Exercise goal>
Beginning at the line with "Screen dimensions: 1740x1011", output each line to the end of the listing below exactly, please.

■ ■ ■ ■ ■

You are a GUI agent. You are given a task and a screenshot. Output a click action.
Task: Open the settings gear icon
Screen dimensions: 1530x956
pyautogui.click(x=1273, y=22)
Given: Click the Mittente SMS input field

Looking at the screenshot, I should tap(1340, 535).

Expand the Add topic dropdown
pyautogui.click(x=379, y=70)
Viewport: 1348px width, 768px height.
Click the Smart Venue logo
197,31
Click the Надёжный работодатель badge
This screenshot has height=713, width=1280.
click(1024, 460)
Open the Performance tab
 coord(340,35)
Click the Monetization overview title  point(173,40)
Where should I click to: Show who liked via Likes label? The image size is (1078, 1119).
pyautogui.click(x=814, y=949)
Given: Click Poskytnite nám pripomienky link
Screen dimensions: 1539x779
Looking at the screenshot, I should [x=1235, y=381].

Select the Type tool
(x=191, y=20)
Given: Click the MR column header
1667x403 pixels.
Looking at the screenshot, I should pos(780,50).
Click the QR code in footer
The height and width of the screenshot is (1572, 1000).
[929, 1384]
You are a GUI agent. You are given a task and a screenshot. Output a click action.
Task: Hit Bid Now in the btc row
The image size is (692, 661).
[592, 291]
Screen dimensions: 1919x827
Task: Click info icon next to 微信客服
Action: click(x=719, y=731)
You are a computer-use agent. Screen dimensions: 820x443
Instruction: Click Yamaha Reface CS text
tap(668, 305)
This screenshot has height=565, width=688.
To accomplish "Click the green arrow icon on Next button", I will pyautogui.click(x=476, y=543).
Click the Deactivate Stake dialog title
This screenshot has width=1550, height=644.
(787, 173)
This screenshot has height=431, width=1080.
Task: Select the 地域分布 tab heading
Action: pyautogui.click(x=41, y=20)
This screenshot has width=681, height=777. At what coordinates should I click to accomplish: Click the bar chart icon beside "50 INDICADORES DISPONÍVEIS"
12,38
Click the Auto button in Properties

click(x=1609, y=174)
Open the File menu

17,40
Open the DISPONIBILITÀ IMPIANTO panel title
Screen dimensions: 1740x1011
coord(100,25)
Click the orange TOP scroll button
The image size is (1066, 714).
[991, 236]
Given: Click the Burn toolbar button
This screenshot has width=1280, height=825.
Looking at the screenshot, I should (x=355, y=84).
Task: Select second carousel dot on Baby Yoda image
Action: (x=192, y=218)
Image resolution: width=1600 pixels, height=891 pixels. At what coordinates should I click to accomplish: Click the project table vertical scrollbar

■ ■ ■ ■ ■

Written response>
Screen dimensions: 1740x1011
coord(100,25)
Click the orange TOP scroll button
The image size is (1066, 714).
[991, 236]
Given: Click the Burn toolbar button
This screenshot has width=1280, height=825.
Looking at the screenshot, I should (x=355, y=84).
Task: Select second carousel dot on Baby Yoda image
Action: (x=192, y=218)
Image resolution: width=1600 pixels, height=891 pixels. At what coordinates should I click to accomplish: Click the project table vertical scrollbar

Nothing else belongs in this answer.